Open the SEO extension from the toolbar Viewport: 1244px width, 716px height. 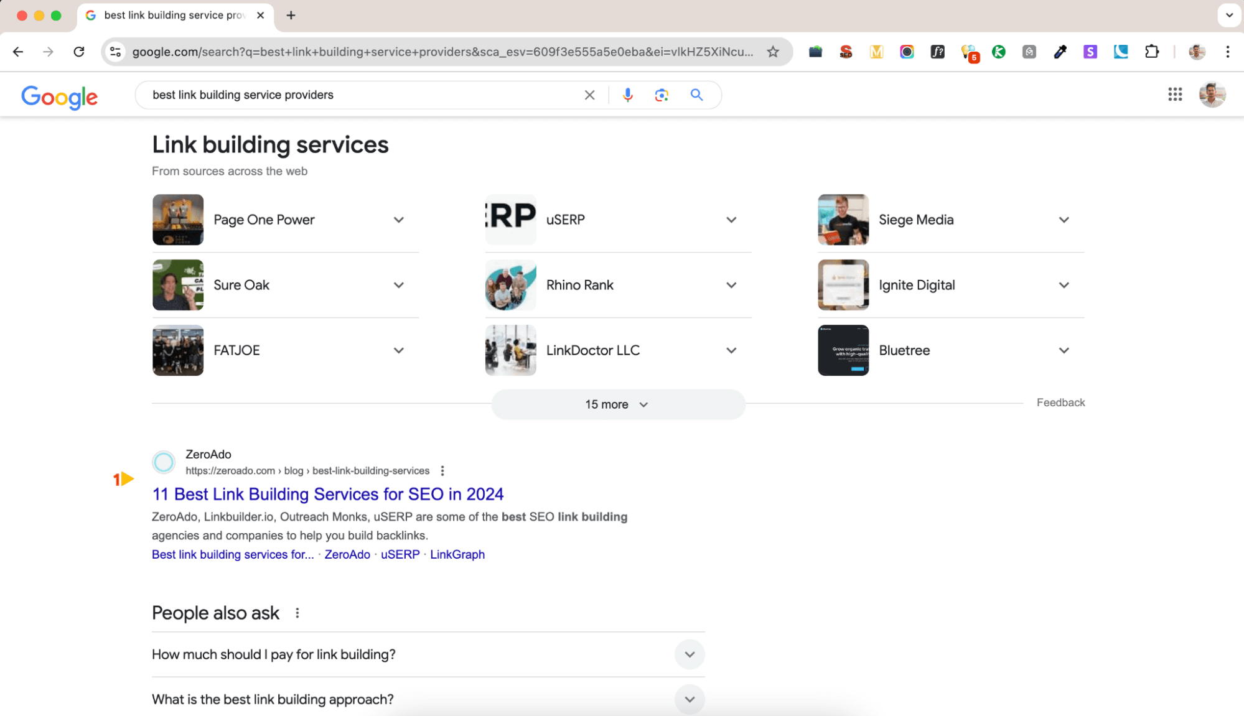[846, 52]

==

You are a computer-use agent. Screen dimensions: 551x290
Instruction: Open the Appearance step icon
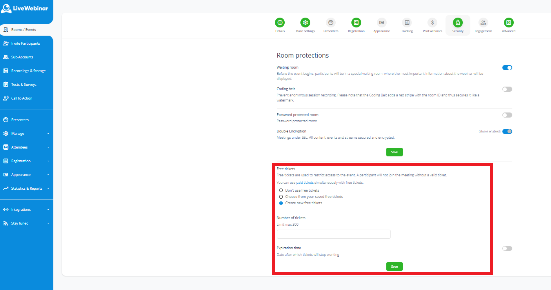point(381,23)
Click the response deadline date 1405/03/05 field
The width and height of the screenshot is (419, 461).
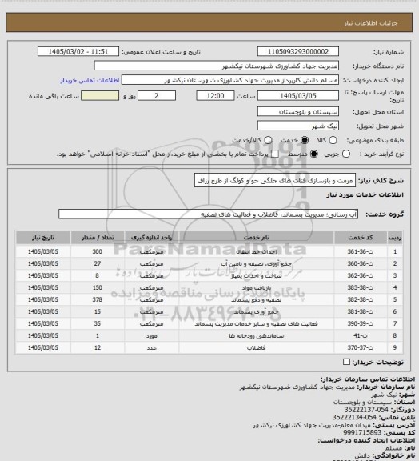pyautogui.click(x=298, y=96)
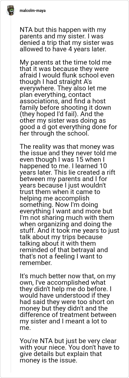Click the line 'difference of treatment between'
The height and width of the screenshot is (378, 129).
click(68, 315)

**Problem description**: Output as a JSON list of strings, one per line and skipping blank lines, the data starting with the line containing "Click the response" and going on through the line containing "click(68, 315)". Leave the pictures out.

**Exercise response**:
[
  "Click the response deadline date 1405/03/05 field",
  "The width and height of the screenshot is (419, 461).",
  "pyautogui.click(x=298, y=96)",
  "Click the line 'difference of treatment between'",
  "The height and width of the screenshot is (378, 129).",
  "click(68, 315)"
]